Task prompt: Write out the lines below exactly as they appear, everything from the line containing "The image size is (435, 321)." down to the line containing "Go to the Next", with both of those lines included.

Listing:
— Start —
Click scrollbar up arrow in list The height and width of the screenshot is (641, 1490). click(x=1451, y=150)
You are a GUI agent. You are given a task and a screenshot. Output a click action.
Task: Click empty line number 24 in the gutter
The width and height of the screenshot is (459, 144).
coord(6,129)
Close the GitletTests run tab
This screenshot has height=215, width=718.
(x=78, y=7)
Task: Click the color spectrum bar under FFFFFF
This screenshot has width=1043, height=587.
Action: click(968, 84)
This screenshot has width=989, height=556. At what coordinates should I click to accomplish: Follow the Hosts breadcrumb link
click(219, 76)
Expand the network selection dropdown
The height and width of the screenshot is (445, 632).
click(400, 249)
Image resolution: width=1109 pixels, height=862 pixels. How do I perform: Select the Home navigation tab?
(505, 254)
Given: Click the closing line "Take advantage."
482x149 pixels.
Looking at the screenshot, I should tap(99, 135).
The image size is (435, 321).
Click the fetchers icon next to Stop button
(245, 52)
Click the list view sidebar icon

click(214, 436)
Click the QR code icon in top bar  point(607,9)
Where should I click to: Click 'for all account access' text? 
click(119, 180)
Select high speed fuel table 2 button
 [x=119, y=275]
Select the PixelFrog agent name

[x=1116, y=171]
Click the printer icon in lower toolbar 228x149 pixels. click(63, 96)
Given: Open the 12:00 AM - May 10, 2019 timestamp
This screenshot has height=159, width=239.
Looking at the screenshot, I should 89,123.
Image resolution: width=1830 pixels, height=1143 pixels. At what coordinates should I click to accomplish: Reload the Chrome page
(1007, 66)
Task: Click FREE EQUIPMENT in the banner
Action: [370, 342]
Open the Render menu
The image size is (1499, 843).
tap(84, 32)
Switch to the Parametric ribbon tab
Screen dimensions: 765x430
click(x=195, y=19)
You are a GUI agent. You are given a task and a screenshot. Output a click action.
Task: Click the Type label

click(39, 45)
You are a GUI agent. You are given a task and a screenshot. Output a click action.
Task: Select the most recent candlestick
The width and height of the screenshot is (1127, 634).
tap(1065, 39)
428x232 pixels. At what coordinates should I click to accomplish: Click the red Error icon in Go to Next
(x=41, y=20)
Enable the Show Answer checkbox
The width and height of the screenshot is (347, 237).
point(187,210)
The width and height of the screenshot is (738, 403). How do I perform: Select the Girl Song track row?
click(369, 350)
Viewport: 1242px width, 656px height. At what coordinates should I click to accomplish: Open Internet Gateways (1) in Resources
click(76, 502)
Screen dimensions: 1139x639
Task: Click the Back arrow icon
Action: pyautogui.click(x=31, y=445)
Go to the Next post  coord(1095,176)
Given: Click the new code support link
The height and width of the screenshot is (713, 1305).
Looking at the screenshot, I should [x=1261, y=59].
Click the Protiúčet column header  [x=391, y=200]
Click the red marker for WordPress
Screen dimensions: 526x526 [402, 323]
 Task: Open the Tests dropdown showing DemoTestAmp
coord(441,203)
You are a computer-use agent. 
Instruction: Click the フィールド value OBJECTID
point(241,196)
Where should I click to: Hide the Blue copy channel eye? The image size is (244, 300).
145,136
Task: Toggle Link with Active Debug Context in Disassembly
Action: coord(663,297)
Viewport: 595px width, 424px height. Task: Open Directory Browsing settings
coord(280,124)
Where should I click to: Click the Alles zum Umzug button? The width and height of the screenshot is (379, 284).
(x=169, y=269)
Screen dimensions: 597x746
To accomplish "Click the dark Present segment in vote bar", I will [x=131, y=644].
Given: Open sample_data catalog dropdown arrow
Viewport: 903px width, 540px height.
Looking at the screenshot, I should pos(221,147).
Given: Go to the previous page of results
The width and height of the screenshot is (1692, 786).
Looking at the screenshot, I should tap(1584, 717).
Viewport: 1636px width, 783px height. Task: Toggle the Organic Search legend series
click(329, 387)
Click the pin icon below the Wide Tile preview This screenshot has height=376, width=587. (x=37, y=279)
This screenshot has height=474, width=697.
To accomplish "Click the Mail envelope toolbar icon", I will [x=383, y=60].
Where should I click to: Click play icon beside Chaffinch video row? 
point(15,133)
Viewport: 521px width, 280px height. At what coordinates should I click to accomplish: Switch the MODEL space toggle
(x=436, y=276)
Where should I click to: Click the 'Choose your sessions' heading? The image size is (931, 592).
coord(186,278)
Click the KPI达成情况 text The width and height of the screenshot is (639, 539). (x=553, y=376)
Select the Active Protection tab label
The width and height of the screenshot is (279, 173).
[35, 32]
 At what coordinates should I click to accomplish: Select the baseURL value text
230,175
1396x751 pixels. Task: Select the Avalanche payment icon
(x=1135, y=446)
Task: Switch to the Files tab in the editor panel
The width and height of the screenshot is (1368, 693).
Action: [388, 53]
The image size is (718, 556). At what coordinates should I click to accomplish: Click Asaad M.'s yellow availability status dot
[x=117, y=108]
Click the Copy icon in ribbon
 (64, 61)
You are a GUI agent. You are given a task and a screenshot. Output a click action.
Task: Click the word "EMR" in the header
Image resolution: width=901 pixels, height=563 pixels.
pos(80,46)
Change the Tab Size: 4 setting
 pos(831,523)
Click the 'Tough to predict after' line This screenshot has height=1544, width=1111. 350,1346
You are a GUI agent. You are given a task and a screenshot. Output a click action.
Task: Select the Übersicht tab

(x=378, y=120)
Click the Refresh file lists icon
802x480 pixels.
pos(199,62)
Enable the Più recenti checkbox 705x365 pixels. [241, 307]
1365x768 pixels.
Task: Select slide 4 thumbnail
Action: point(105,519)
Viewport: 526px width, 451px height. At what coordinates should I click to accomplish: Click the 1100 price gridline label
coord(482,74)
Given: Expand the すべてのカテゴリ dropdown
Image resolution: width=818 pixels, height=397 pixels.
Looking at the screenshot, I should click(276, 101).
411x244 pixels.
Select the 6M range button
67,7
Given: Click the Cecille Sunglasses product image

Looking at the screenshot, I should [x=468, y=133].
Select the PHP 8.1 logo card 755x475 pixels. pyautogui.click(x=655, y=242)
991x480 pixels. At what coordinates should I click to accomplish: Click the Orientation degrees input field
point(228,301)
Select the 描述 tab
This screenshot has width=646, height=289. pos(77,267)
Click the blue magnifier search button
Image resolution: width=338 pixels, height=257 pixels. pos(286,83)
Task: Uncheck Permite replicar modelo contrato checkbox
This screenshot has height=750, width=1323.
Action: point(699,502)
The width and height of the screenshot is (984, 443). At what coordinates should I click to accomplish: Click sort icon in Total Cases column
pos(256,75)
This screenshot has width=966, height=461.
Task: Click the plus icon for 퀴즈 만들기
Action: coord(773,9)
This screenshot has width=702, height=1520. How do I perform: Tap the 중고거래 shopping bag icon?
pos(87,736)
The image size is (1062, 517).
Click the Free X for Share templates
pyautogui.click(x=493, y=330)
— End —
Result of this exercise:
The image size is (435, 321).
Click the fetchers icon next to Stop button
(245, 52)
Click the list view sidebar icon

click(214, 436)
Click the QR code icon in top bar  point(607,9)
Where should I click to: Click 'for all account access' text? 
click(119, 180)
Select high speed fuel table 2 button
 [x=119, y=275]
Select the PixelFrog agent name

[x=1116, y=171]
Click the printer icon in lower toolbar 228x149 pixels. click(63, 96)
Given: Open the 12:00 AM - May 10, 2019 timestamp
This screenshot has height=159, width=239.
Looking at the screenshot, I should 89,123.
Image resolution: width=1830 pixels, height=1143 pixels. At what coordinates should I click to accomplish: Reload the Chrome page
(1007, 66)
Task: Click FREE EQUIPMENT in the banner
Action: [370, 342]
Open the Render menu
The image size is (1499, 843).
tap(84, 32)
Switch to the Parametric ribbon tab
Screen dimensions: 765x430
click(x=195, y=19)
You are a GUI agent. You are given a task and a screenshot. Output a click action.
Task: Click the Type label

click(39, 45)
You are a GUI agent. You are given a task and a screenshot. Output a click action.
Task: Select the most recent candlestick
The width and height of the screenshot is (1127, 634).
tap(1065, 39)
428x232 pixels. At what coordinates should I click to accomplish: Click the red Error icon in Go to Next
(x=41, y=20)
Enable the Show Answer checkbox
The width and height of the screenshot is (347, 237).
point(187,210)
The width and height of the screenshot is (738, 403). How do I perform: Select the Girl Song track row?
click(369, 350)
Viewport: 1242px width, 656px height. At what coordinates should I click to accomplish: Open Internet Gateways (1) in Resources
click(76, 502)
Screen dimensions: 1139x639
Task: Click the Back arrow icon
Action: pyautogui.click(x=31, y=445)
Go to the Next post  coord(1095,176)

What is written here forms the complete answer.